DS Maolalaí has been nominated four times for Best of the Net and three times for the Pushcart Prize. His poetry has been released in two collections, “Love is Breaking Plates in the Garden” (Encircle Press, 2016) and “Sad Havoc Among the Birds” (Turas Press, 2019).

 

Inscriptions.

 

reading through books

in a second hand store

like shopping at lunchtime

for fresh apples –

standing at a stall

in the temple bar market

and testing for age and firmness,

 

looking down

along the sides

for signs of any rot.

 

incidental sweetness

people’s penciled carelessness

scored in brown marks.

 

~

 

My legacy.

 

it’s one thing, this

doing poetry,

but the bathroom needed tiling

and my aunt had taken a break

from her paintings

so we could knock it all out

quickly and in one afternoon.

 

last time they were done

was nearly 60 years earlier – fixed in

by my grandfather, dead now, and sometimes

also a poet. I’ve never read his stuff –

he didn’t publish much,

just wrote them down

longhand with pencils and cigarettes

to throw away. and we peeled it

back with chisels, hammers

and broken screwdrivers, killed any spiders

and sanded the walls.

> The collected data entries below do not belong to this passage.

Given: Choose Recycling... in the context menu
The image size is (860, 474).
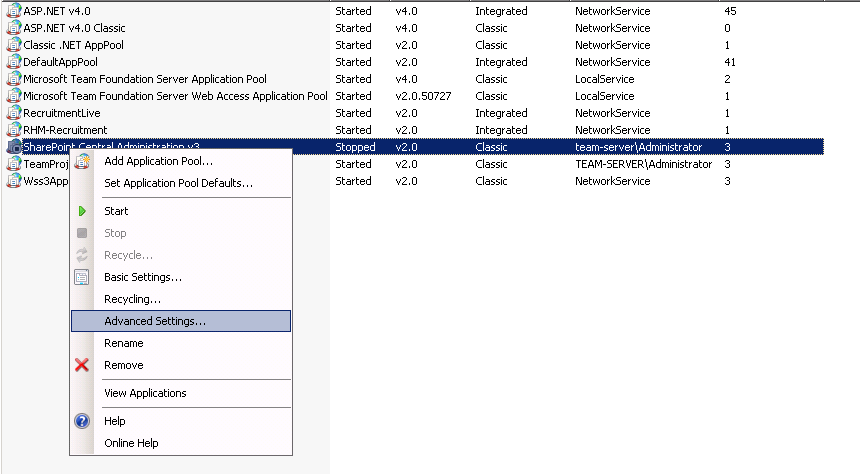Looking at the screenshot, I should click(x=132, y=299).
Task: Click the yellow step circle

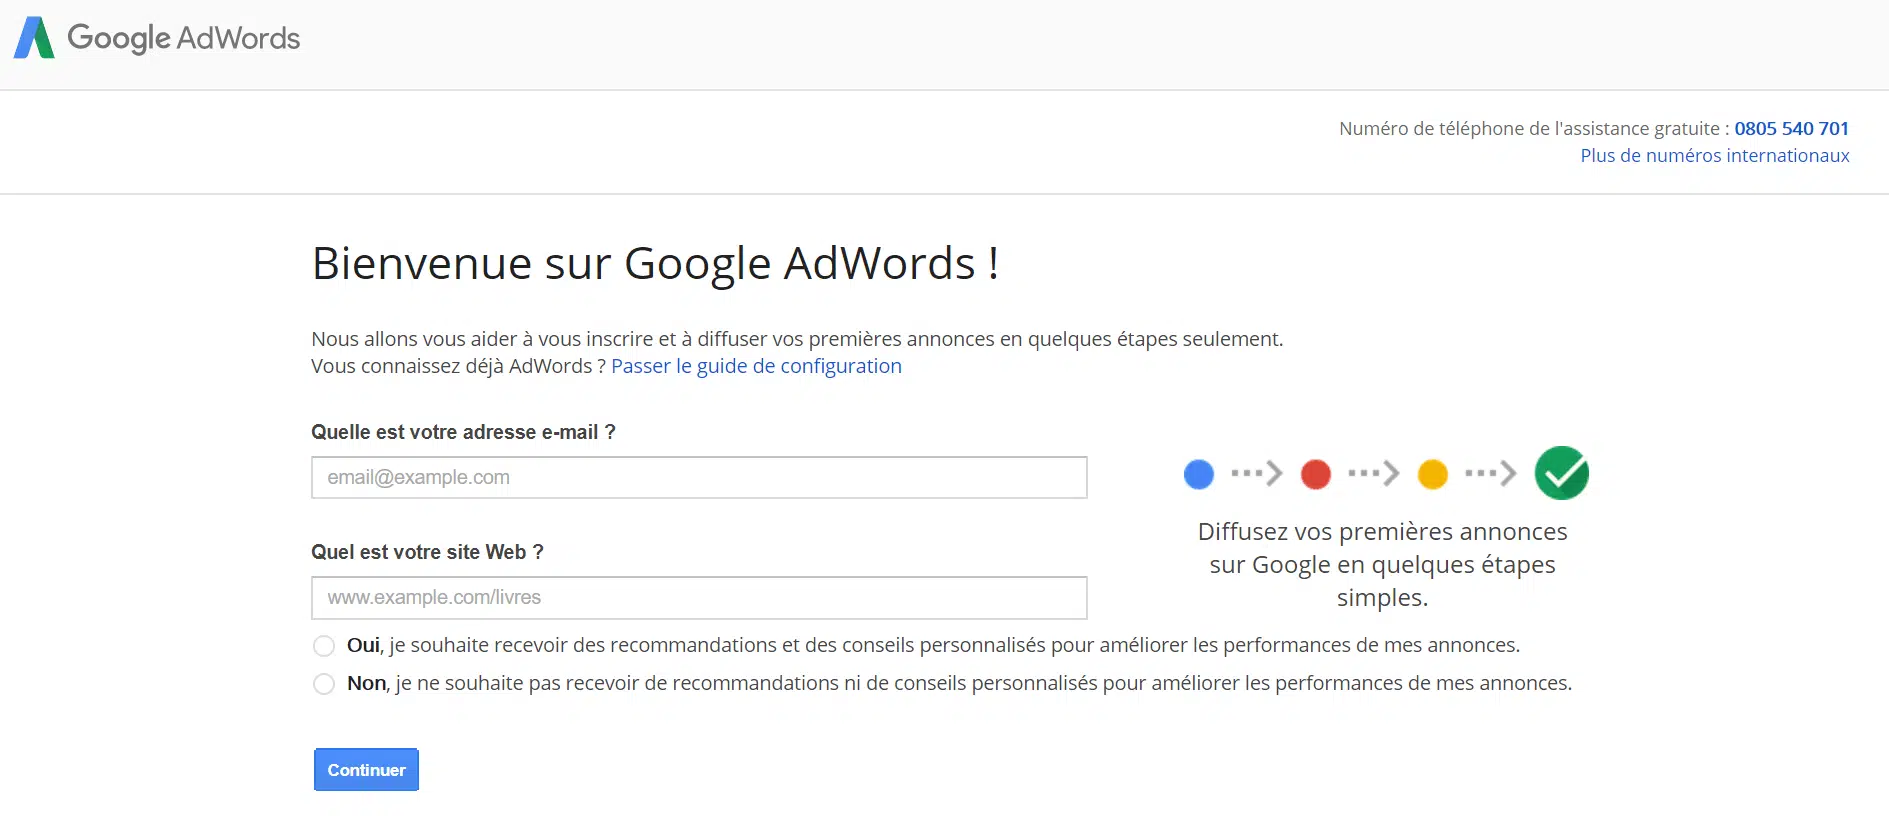Action: (x=1432, y=474)
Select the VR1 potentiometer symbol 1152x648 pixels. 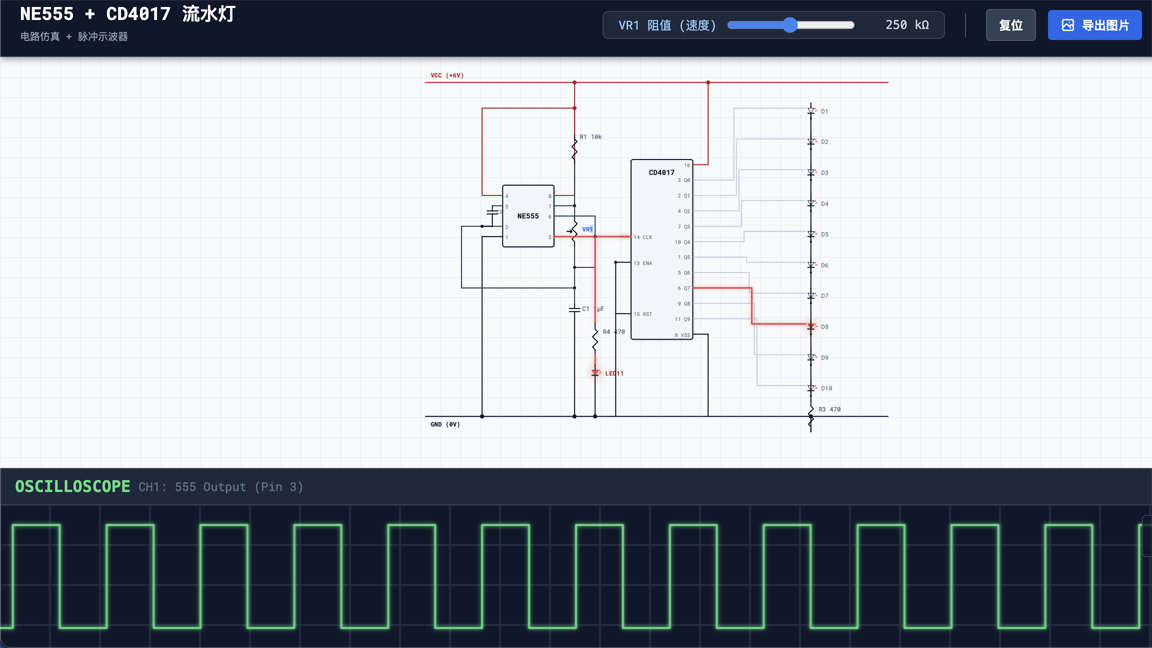(573, 230)
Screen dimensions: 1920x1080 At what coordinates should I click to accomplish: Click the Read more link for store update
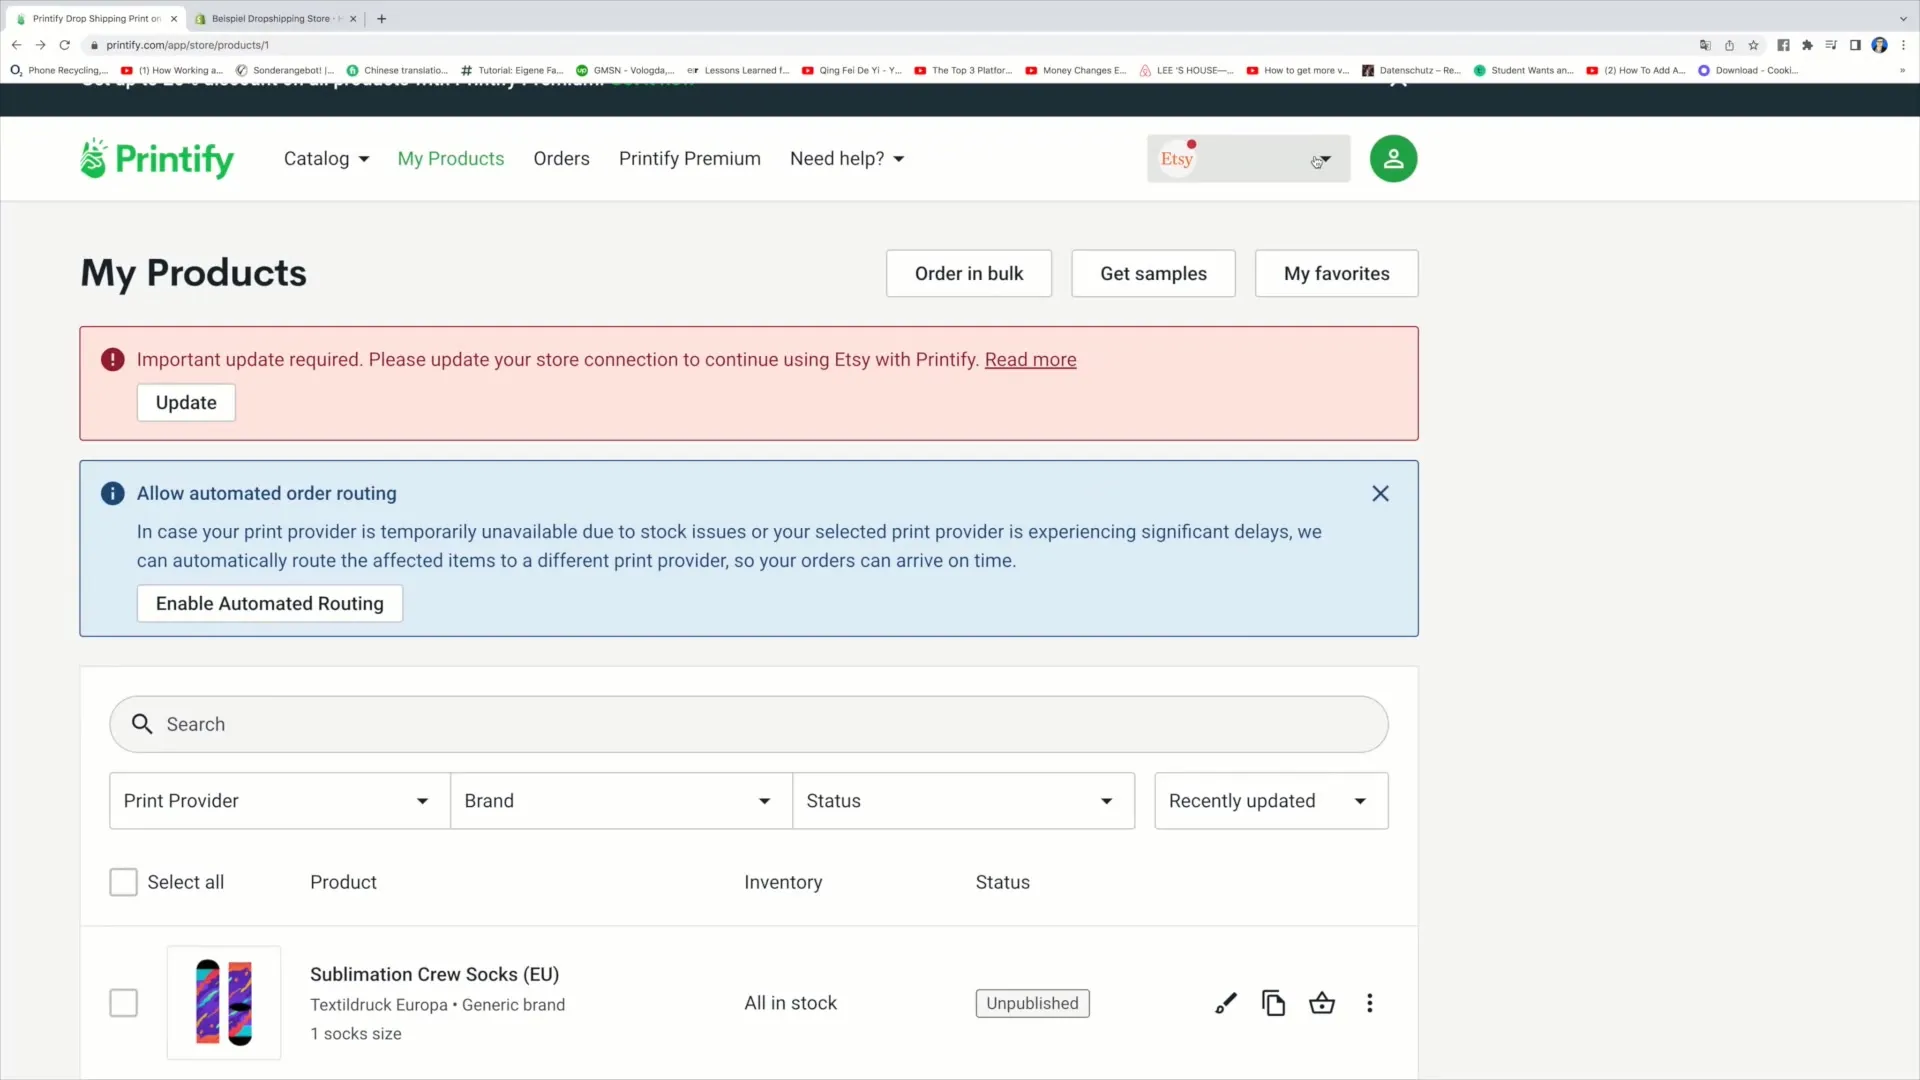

Then

we applied cement

and pushed in the fresh ones. all

very good. new paint

and waterproof grouting. white and tile-grey,

 

like teeth and white toothpaste. I stood back, imagining

it stuck there – my work to last

for as long as the house would still stand. the toilet,

new too

in the centre. waiting for piss to come toppling,

spitting like poems

on a winedrunk night.

 

~

 

The van.

 

I didn’t want it

much. didn’t want to take

a bus journey to an office

in a new location

and when they offered me

a vehicle

I also didn’t

want that.

 

but they were insistent

and finding a new job

would be difficult

in the circumstances.

girlfriend maybe pregnant

and we’re looking

for a house.

 

and of course

you do get used to things;

try out various routes

and find a quick one

through the city.

get used to reading less

and figuring out the radio.

 

the way things happen

without their meaning to happen.

like breaking the leather

in uncomfortable shoes.

seals on the wreck

of an easy life – watching

as whales topple icefloes.

 

~

 

Midnight mass

 

it’s an ancient choir;

dust, wool clothes

and christmas

carols. and somehow

they sound better

than any

beautiful song. the way a garden

looks better

with blackbirds picking

than peacocks. old ladies,

all age

and no

immaculate notes.

it’s midnight mass, 9pm, and rag-drunk

on wine since sundown. candles

all over, making light

with the varnish

of wood. and the prose

from the gospels

frankly not bad either.

you could almost believe

that these people believe it.

you could almost believe

something else.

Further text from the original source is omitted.